# Work to be completed
Go through the listing and copy every line word for word.

# Input
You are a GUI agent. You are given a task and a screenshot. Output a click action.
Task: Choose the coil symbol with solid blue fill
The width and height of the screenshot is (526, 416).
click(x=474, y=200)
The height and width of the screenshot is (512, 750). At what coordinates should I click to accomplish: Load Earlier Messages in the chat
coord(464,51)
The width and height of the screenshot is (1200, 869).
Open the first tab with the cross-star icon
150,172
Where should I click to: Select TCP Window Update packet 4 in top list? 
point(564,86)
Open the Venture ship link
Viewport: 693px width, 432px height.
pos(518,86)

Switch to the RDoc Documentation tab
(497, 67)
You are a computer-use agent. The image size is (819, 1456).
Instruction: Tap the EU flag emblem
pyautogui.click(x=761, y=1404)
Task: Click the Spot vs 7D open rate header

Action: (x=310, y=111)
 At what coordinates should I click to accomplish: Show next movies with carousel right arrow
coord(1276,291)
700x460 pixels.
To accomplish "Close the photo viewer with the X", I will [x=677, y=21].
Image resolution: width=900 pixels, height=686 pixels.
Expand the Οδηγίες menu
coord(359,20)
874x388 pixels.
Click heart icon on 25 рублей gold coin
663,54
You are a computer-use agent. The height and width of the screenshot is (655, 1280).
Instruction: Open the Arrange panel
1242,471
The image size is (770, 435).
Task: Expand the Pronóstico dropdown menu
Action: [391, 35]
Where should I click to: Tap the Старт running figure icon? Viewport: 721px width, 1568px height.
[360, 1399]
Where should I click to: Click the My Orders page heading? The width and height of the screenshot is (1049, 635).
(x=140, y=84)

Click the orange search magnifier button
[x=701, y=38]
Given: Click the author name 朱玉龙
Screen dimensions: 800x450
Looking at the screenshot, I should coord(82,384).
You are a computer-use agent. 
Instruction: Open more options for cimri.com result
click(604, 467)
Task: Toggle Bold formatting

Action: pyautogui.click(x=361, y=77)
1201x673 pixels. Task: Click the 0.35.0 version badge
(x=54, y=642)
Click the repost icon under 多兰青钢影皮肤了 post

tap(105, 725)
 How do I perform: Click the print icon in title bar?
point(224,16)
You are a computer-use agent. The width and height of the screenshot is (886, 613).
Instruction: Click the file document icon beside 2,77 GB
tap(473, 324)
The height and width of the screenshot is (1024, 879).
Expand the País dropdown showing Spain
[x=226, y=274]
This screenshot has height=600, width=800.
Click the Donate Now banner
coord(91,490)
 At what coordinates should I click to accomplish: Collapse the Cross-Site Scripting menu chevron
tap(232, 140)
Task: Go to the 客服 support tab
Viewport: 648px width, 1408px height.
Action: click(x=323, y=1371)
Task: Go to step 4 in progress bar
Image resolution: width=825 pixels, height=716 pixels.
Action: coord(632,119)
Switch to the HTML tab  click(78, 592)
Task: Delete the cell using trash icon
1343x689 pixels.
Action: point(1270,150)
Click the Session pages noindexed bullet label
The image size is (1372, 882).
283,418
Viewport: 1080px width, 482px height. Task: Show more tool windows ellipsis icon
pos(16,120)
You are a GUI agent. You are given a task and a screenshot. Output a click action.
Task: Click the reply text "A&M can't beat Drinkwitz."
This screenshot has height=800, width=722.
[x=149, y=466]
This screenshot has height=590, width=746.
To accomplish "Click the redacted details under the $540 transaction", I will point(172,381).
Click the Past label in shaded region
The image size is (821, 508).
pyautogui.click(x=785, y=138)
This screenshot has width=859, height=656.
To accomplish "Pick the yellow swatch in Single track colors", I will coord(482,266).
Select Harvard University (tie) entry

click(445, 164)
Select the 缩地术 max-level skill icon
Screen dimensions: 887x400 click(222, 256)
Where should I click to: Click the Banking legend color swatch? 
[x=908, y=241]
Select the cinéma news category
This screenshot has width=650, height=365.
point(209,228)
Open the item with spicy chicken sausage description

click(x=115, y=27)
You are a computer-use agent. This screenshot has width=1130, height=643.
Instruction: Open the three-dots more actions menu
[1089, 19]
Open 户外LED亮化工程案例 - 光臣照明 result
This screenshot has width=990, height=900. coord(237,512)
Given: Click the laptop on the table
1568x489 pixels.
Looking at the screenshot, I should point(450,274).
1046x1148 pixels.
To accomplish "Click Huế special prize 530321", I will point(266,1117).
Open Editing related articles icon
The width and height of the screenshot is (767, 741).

# Output of the task
You are a GUI agent. You are given a task and a screenshot. Output a click action.
Task: Choose the coil symbol with solid blue fill
The width and height of the screenshot is (526, 416).
click(x=474, y=200)
The height and width of the screenshot is (512, 750). At what coordinates should I click to accomplish: Load Earlier Messages in the chat
coord(464,51)
The width and height of the screenshot is (1200, 869).
Open the first tab with the cross-star icon
150,172
Where should I click to: Select TCP Window Update packet 4 in top list? 
point(564,86)
Open the Venture ship link
Viewport: 693px width, 432px height.
pos(518,86)

Switch to the RDoc Documentation tab
(497, 67)
You are a computer-use agent. The image size is (819, 1456).
Instruction: Tap the EU flag emblem
pyautogui.click(x=761, y=1404)
Task: Click the Spot vs 7D open rate header

Action: (x=310, y=111)
 At what coordinates should I click to accomplish: Show next movies with carousel right arrow
coord(1276,291)
700x460 pixels.
To accomplish "Close the photo viewer with the X", I will [x=677, y=21].
Image resolution: width=900 pixels, height=686 pixels.
Expand the Οδηγίες menu
coord(359,20)
874x388 pixels.
Click heart icon on 25 рублей gold coin
663,54
You are a computer-use agent. The height and width of the screenshot is (655, 1280).
Instruction: Open the Arrange panel
1242,471
The image size is (770, 435).
Task: Expand the Pronóstico dropdown menu
Action: [391, 35]
Where should I click to: Tap the Старт running figure icon? Viewport: 721px width, 1568px height.
[360, 1399]
Where should I click to: Click the My Orders page heading? The width and height of the screenshot is (1049, 635).
(x=140, y=84)

Click the orange search magnifier button
[x=701, y=38]
Given: Click the author name 朱玉龙
Screen dimensions: 800x450
Looking at the screenshot, I should coord(82,384).
You are a computer-use agent. 
Instruction: Open more options for cimri.com result
click(604, 467)
Task: Toggle Bold formatting

Action: pyautogui.click(x=361, y=77)
1201x673 pixels. Task: Click the 0.35.0 version badge
(x=54, y=642)
Click the repost icon under 多兰青钢影皮肤了 post

tap(105, 725)
 How do I perform: Click the print icon in title bar?
point(224,16)
You are a computer-use agent. The width and height of the screenshot is (886, 613).
Instruction: Click the file document icon beside 2,77 GB
tap(473, 324)
The height and width of the screenshot is (1024, 879).
Expand the País dropdown showing Spain
[x=226, y=274]
This screenshot has height=600, width=800.
Click the Donate Now banner
coord(91,490)
 At what coordinates should I click to accomplish: Collapse the Cross-Site Scripting menu chevron
tap(232, 140)
Task: Go to the 客服 support tab
Viewport: 648px width, 1408px height.
Action: click(x=323, y=1371)
Task: Go to step 4 in progress bar
Image resolution: width=825 pixels, height=716 pixels.
Action: coord(632,119)
Switch to the HTML tab  click(78, 592)
Task: Delete the cell using trash icon
1343x689 pixels.
Action: point(1270,150)
Click the Session pages noindexed bullet label
The image size is (1372, 882).
283,418
Viewport: 1080px width, 482px height. Task: Show more tool windows ellipsis icon
pos(16,120)
You are a GUI agent. You are given a task and a screenshot. Output a click action.
Task: Click the reply text "A&M can't beat Drinkwitz."
This screenshot has height=800, width=722.
[x=149, y=466]
This screenshot has height=590, width=746.
To accomplish "Click the redacted details under the $540 transaction", I will point(172,381).
Click the Past label in shaded region
The image size is (821, 508).
pyautogui.click(x=785, y=138)
This screenshot has width=859, height=656.
To accomplish "Pick the yellow swatch in Single track colors", I will coord(482,266).
Select Harvard University (tie) entry

click(445, 164)
Select the 缩地术 max-level skill icon
Screen dimensions: 887x400 click(222, 256)
Where should I click to: Click the Banking legend color swatch? 
[x=908, y=241]
Select the cinéma news category
This screenshot has width=650, height=365.
point(209,228)
Open the item with spicy chicken sausage description

click(x=115, y=27)
You are a computer-use agent. This screenshot has width=1130, height=643.
Instruction: Open the three-dots more actions menu
[1089, 19]
Open 户外LED亮化工程案例 - 光臣照明 result
This screenshot has width=990, height=900. coord(237,512)
Given: Click the laptop on the table
1568x489 pixels.
Looking at the screenshot, I should point(450,274).
1046x1148 pixels.
To accomplish "Click Huế special prize 530321", I will point(266,1117).
Open Editing related articles icon
The width and height of the screenshot is (767, 741).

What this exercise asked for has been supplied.